### Textauszug
_ _ _ _ _ _ _

Grosse Sorgfalt verwendet der Flemaller Meister auch in dem Dijoner Bilde auf die Wiedergabe des Details, die von einem eingehenden Studium nach der Natur zeugt. Insbesondere sind die Baumgerippe merkwürdig lebendig und naturwahr dargestellt und die charakteristischen Eigentümlichkeiten des Wuchses der verschiedenen Gattungen deutlich zum Ausdruck gebracht. Diese Freude an den intimen Reizen der freien Natur, diese Lust sich in ihre Einzelerscheinungen zu vertiefen zeigt sich in allen Teilen der Landschaft mit ihren lauschigen Winkeln, mit ihren gemütvoll aufgefassten Einzelbildchen. Nur fehlt dem Flemaller Meister jener Reichtum an malerischen Ausdrucksmitteln, jene Freiheit und Grösse in der Behandlung des Details, welche wir bei Jan van Eyk hervorgehoben haben. Während dieser die kleinsten Einzelheiten aus locker nebeneinandergesetzten Farbenpunkten und -flächen zusammensetzt, die erst durch ihr Zusammenwirken ein malerisches Gesamtbild des dargestellen Objekts bieten, macht der Meister von Flemalle zwischen der Einzelwirkung und Gesamtwirkung keinen Unterschied, er gibt nicht das allgemeine Farben- und Lichtbild des Gegenstandes, seine Wirkung auf den Beschauer, sondern sucht in seinen Darstellungen gleichsam den Gegenstand selbst zu verkörpern, den er fast mikroskopisch analysiert. Seine Bilder sind, was die technische Ausführung betrifft, durchaus auf die Betrachtung im Einzelnen und aus nächster Nähe berechnet und die Mittel zur Hervorbringung der Wirkung und die Wirkung selbst sind in seinen Bildern daher adäquat.
Hugo van der Goes
Wie der Meister von Flemalle schliesst sich auch Hugo van der Goes in der Behandlung der Landschaft mehr der individualisierenden Richtung Jan van Eyks als der generalisierenden, typisierenden Rogier van der Weydens an. Es ist nicht gelungen Beziehungen irgend welcher Art zwischen den Begründern der flandrischen Schule und ihm nachzuweisen und sein einziges beglaubigtes Werk der Portinari Altar, dessen Entstehung Warburg in das Jahr 14769 setzt, macht einen direkten Schulzusammen-ha’ng ziemlich unwahrscheinlich. Der dem Hugo van der Goes zugeschriebene Sündenfall der Gemäldesammlung des Allerhöchsten Kaiserhauses in Wien, Nr. 631, allerdings, würde die Richtigkeit dieser Zuschreibung vorausgesetzt,10 der grossen Uebereinstimmung in der Behandlung des landschaftlichen Details mit derjenigen des Genfer Altars nach auf eine starke Beeinflussung durch die Brüder van Eyk schliessen lassen.
In seinem Portinari Altar hat uns Hugo van der Goes Landschaftskompositionen hinterlassen, die in ihrer Eigenart ganz ausserhalb des Zusammenhangs der Entwicklung stehen, die sich von Jan van Eyk bis Pieter Brueghel dem Aelteren ohne starke Schwankungen vollzieht.

_ _ _ _ _ _ _

### Bereitgestellte Daten
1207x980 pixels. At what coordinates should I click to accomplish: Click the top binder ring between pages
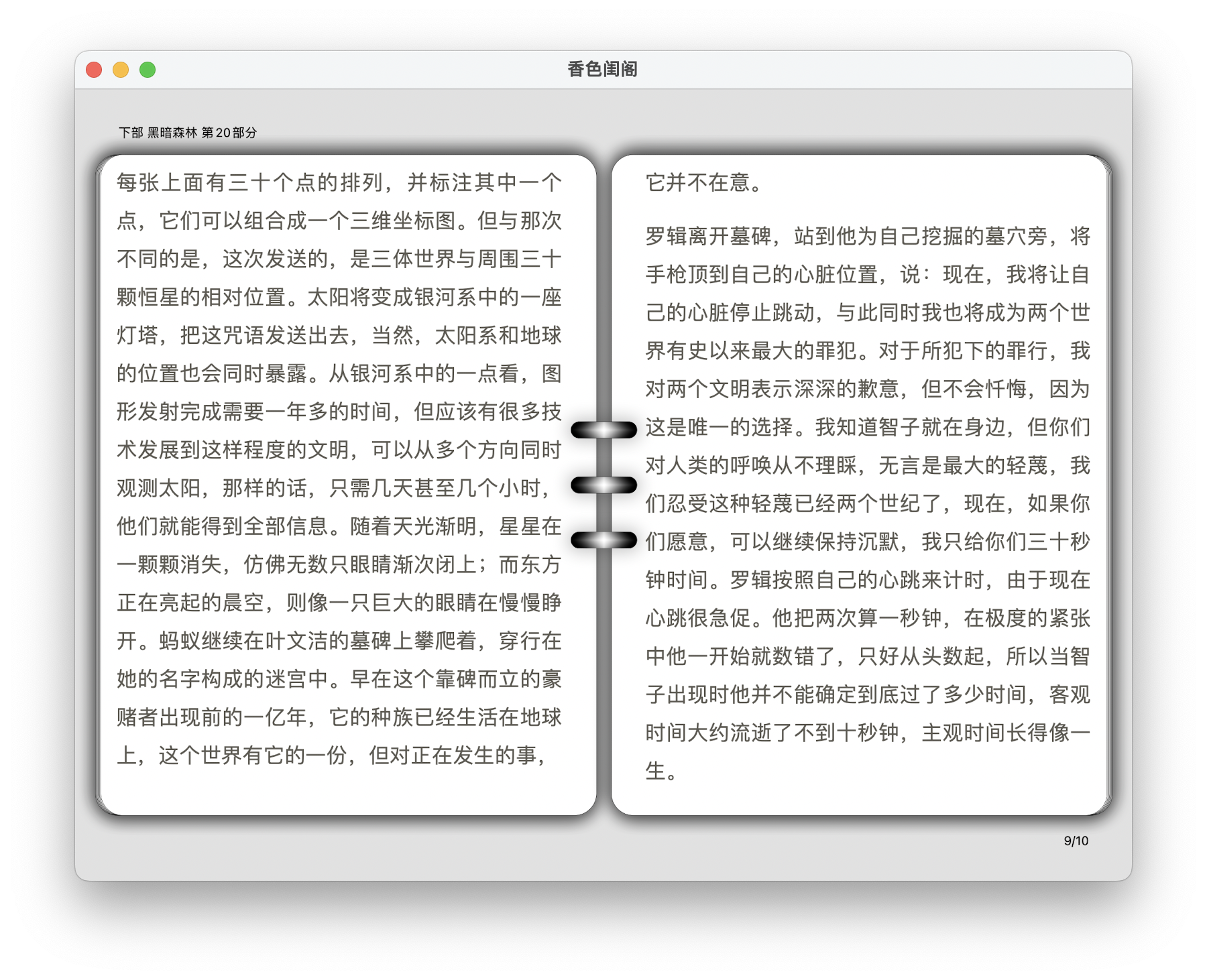[x=604, y=430]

_ _ _ _ _ _ _

### Aufgabenliste
A: Nenne alle Gemälde und Altäre, die der Textauszug zur Landschaftsmalerei namentlich erwähnt.
B: Führe den Textauszug zur Landschaftsmalerei nach seinem letzten Satz weiter.

### Antworten in Reihenfolge
A:
- das Dijoner Bild
- der Portinari Altar
- der Sündenfall der Gemäldesammlung des Allerhöchsten Kaiserhauses in Wien, Nr. 631
- der Genfer Altar

B:
Die Figur beherrscht zwar noch immer den Vordergrund, der scharf von den landschaftlichen Gründen getrennt ist, aber ihr Verhältnis zu den landschaftlichen Motiven ist bereits richtiger wiedergegeben, die Unterscheidung zwischen Hauptfiguren und Staffage ist mit grösster Gewissenhaftigkeit durchgeführt und die letztere der landschaftlichen Komposition vollkommen angepasst. Wie Petrus Cristus liebt es auch Hugo van der Goes die Landschaft mit Szenen zu staffieren, die in Beziehung zur Haupthandlung stehen, nur dass er diese figürlichen Darstellungen ihrem Zwecke entsprechend durchaus genrehaft behandelt.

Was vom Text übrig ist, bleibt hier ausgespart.